Son tenefüs zilide çalar çalmaz hızlı adımlarla lanet yerden uzaklaşmaya başlamıştım. Bara gidecektim abimle konuşup dağıtacak günün sonunda da ihtiyacım olan yegane şeyi, motorumu alıp yatağıma ışınlanacaktım. Ki işler pekte istediğim gibi olacak gibi durmuyordu çünkü; karşımda tam altı tane serseri duruyordu ve üstelik içmişlerdi bana iyice yaklaşmaya başladı içlerinden sarışın olan.

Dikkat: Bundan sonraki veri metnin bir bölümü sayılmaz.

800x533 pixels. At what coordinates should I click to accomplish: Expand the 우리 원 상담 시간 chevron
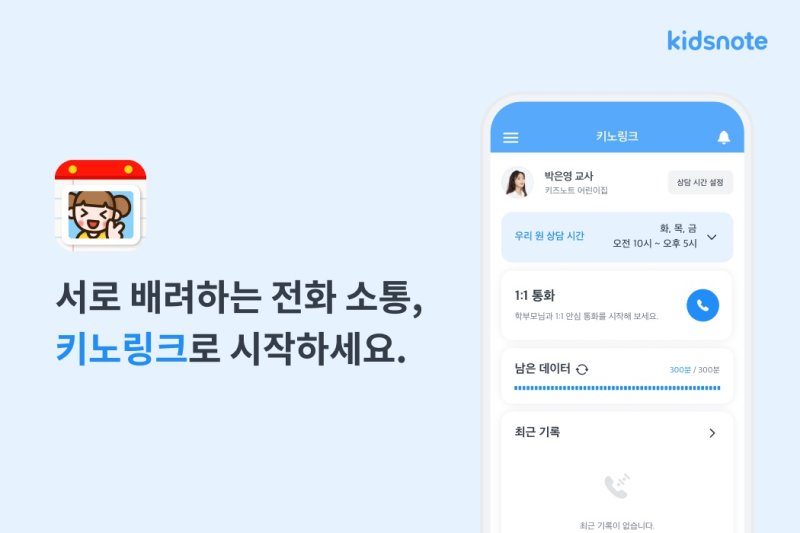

Silahım bardaydı ve bunlar karşısında sadece çakım vardı ancak onu çıkarıp birine saplasam diğeri o bıçağı alıp beni parçalayacağından emindim. En iyisi sadece koşmak çok zor durumda kalırsam çakımı kullanmak. Koşmaya çoktan başlamıştım ki koluma biri yapışıp "Daha yeni başlıyoruz sürtük nereye?" diyene kadardı. Kasıklarına tekme savurup koşmaya devam ettim. Hava iyice kararmıştı hala peşimdeydiler bense yorulmuştum koşsalar yetişirdiler ancak eğleniyordular sonunda iyice yorulmuştum ve bi kol belime dolanmıştı debelensemde işe yaramamıştı ardından yere düşürüp üstüme çıktı üstümü çıkarmaya çalışıyordu, bu sarışın pislikti ve bense bağırıyordum iteleyip duruyordum iyice yorulmuş boğazım acımaya başlamıştı pes etmiştim ve çakıma yetişecek vaziyette değildim. Ağzının içinde iğrenç cümleler yuvarlıyordu tek kelimesini dahi duymak istemiyordum.Tam o sırada ikimizinde gözlerini dolduran far ışığına baktık gözlerim acıyordu ancak bunun bir İmpala olduğunu anlamamak için aptal olmak gerekirdi gözlerim iyice sızlıyordu. Ve sesler bağırışmalar yumruk sesleri duyuyordum sonra kesildi ve birinin kucağında olduğumu anlamıştım enfes kokusu vardı. Sonra sıcak koltuğa yatırılmıştım gözlerimi açmaya çalışsamda olmadı. Ve artık gözlerim sızlamıyordu.